## AIM OF THE EXERCISE
Copied exactly and without pictures, the lines from the beginning of the entries through the one that holds "This screenshot has width=716, height=191." should form the entire reply.

## RECORDS PROVIDED
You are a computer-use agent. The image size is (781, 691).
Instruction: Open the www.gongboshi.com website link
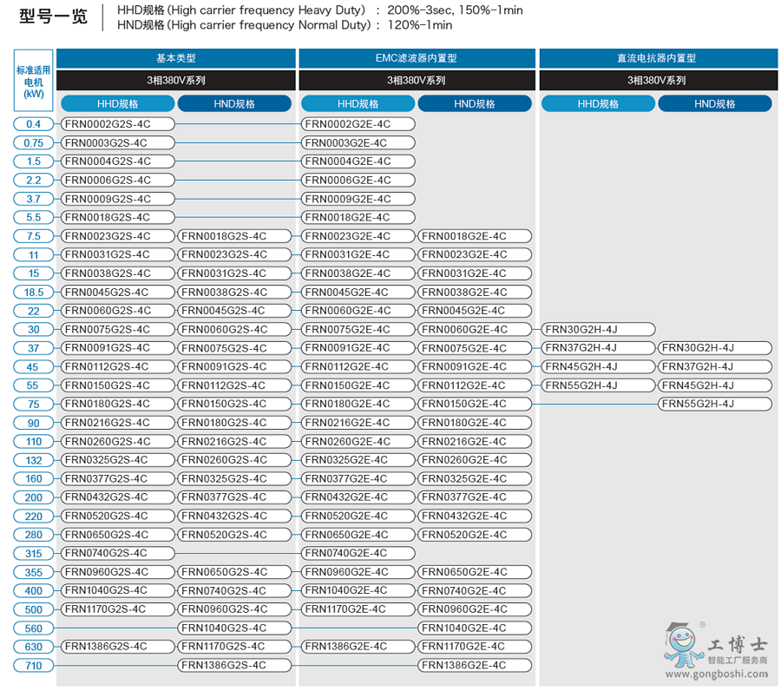(717, 675)
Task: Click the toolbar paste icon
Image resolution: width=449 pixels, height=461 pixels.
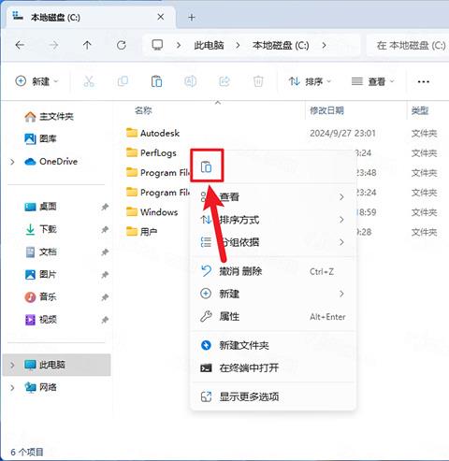Action: coord(156,81)
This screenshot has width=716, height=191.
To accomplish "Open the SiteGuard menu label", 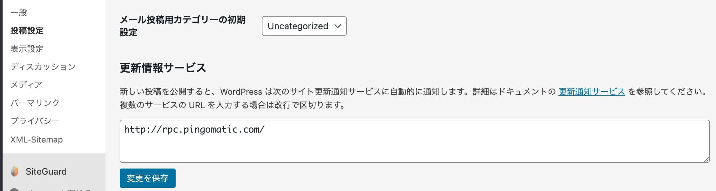I will tap(46, 171).
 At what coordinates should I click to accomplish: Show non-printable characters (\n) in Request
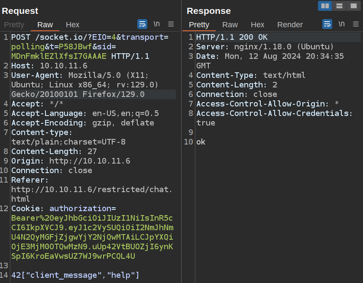tap(156, 24)
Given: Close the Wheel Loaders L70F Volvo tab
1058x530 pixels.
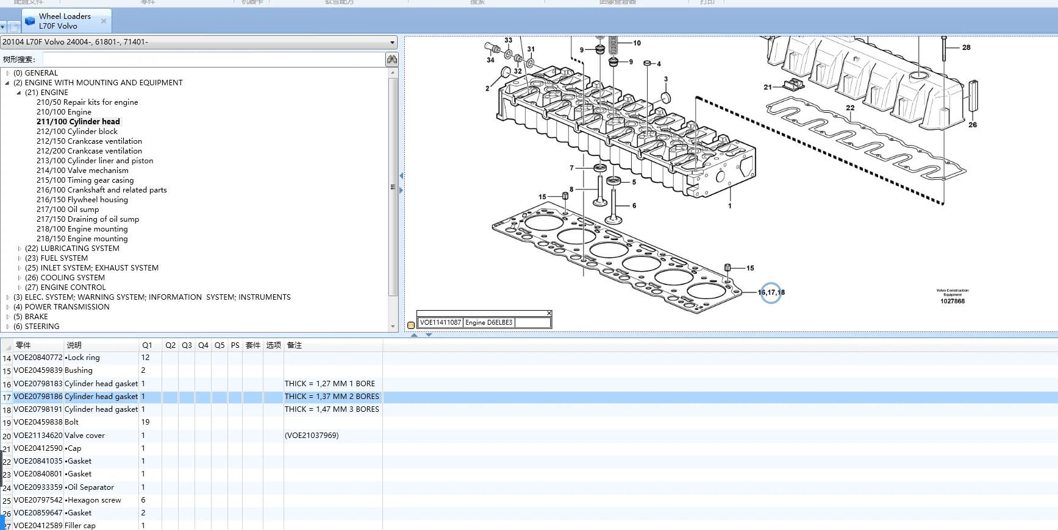Looking at the screenshot, I should pos(104,21).
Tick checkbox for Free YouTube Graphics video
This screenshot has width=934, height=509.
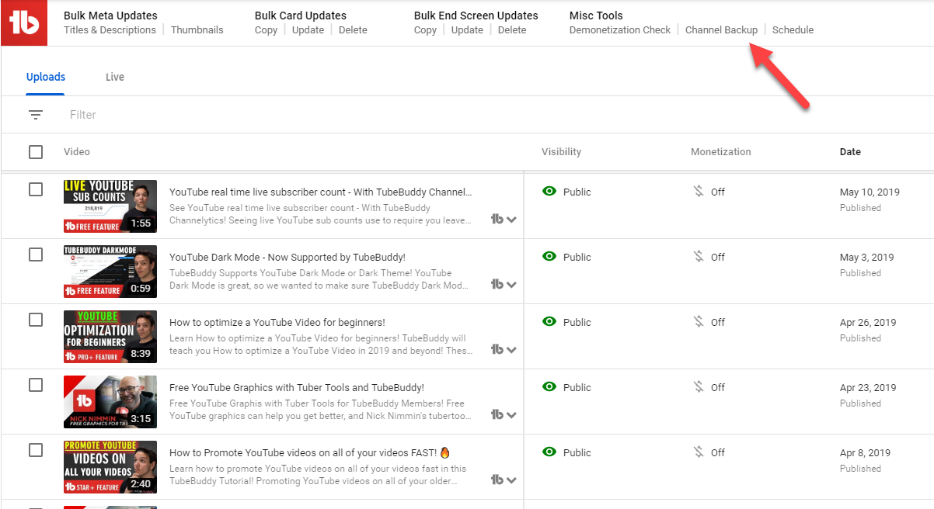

## RESULT FOR THIS TASK
You are a computer-use agent. The image size is (781, 691).
Instruction: Open the www.gongboshi.com website link
(717, 675)
Task: Click the toolbar paste icon
Image resolution: width=449 pixels, height=461 pixels.
Action: coord(156,81)
This screenshot has width=716, height=191.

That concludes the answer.